El Salto de la Novia


   

          Hay veces que la magnificencia de la naturaleza nos deja sin palabras. Hace poco tuve ocasión de visitar un recóndito y espectacular paraje que hoy traigo a estas páginas. El lugar en cuestión se encuentra en la provincia de Castellón en un pequeño pueblo llamado Navajas. Allí, como salida de la nada se nos aparece la Cascada del Brazal, un salto de agua de sesenta metros de altura  que inunda el paisaje de belleza. El  discurrir del agua avanza creando formas caprichosas que parecen salidas de un cuento de hadas de los de antes. Como no podía ser de otra manera, un lugar así tiene su propia leyenda:

          “Hace de esto muchos años…cuando dos novios iban a contraer matrimonio tenían que someterse a una curiosa ceremonia para demostrar ante todos que se querían de verdad y asegurar su fertilidad. Cierto tiempo antes del matrimonio debían ir a ese lugar, donde más se estrecha el río y allí, ante todos, la novia debía de cruzar de un salto a la orilla opuesta. Si lo conseguía sin percance era símbolo de fertilidad y proliferación para el futuro matrimonio y demostraba con ello que quería fielmente a su novio, más si no lo lograba el salto, el matrimonio se consideraba irrealizable o desgraciado, de forma que convencidos de ello, los novios rompían su compromiso.
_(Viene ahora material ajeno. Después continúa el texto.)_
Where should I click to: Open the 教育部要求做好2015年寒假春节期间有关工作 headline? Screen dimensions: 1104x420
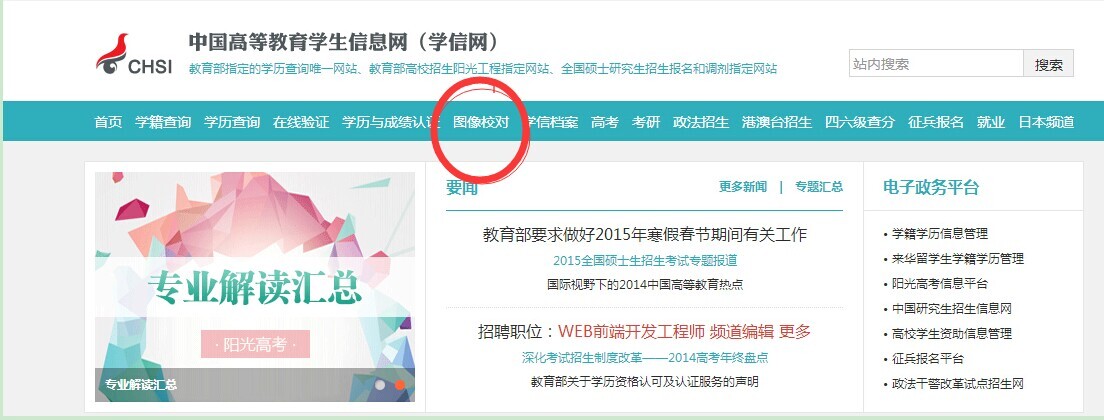click(645, 234)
Cierto día dos jóvenes novios bajaron radiantes de alegría a demostrar ante todos que se amaban. Como cada vez, la gente esperaba el salto con impaciencia; por fin la novia se dispuso a saltar, pero después de tomar impulso perdió pie y cayó al río con tan mala fortuna que se vio envuelta en un potente remolino que allí había y la llevaba a una muerte segura. Al ver lo sucedido, el novio se arrojó inmediatamente al río para intentar salvar a su amada, pero por más esfuerzos que hizo en su desesperado intento, el agua se los llevó a ambos y nunca mas se supo de ellos, aunque los lugareños siguieron bajando al Salto de la Novia a esperar su regreso. Cuentan que en las noches de luna, por el valle se escuchan sus voces y lamentos. La cascada llora su pérdida y el río se convierte en el manto blanco y puro de la novia, que acoge tiernamente a su amada, convertido en piedra”.

Fotografías Juan Ferrandis

www.juanferrandis.com

6 Comentarios Agrega el tuyo

  1. May dice:

    Que crueldades nos depara la vida, pero a la vez que belleza hay en ellas. Cuanta contradicción, cuanta ternura, cuanta generosidad!!!!

    1. Bárbara dice:

      Así es May. En medio de la nada uno se ve sorprendido por tanta belleza. Un abrazo.

  2. Manuel domínguez A. dice:

    Intrgante también ,querida y laureada Doctorad

    1. Bárbara dice:

      La naturaleza nos dejan estupefactos con su belleza. Gracias por comentar Manolo.

  3. Manuel S. dice:

    Muy curiosa la historia!! Y las fotos de Juan MAGNIFICAS!!!!!!!

    1. Bárbara dice:

      Muchas gracias Manolo. El paraje es una maravilla.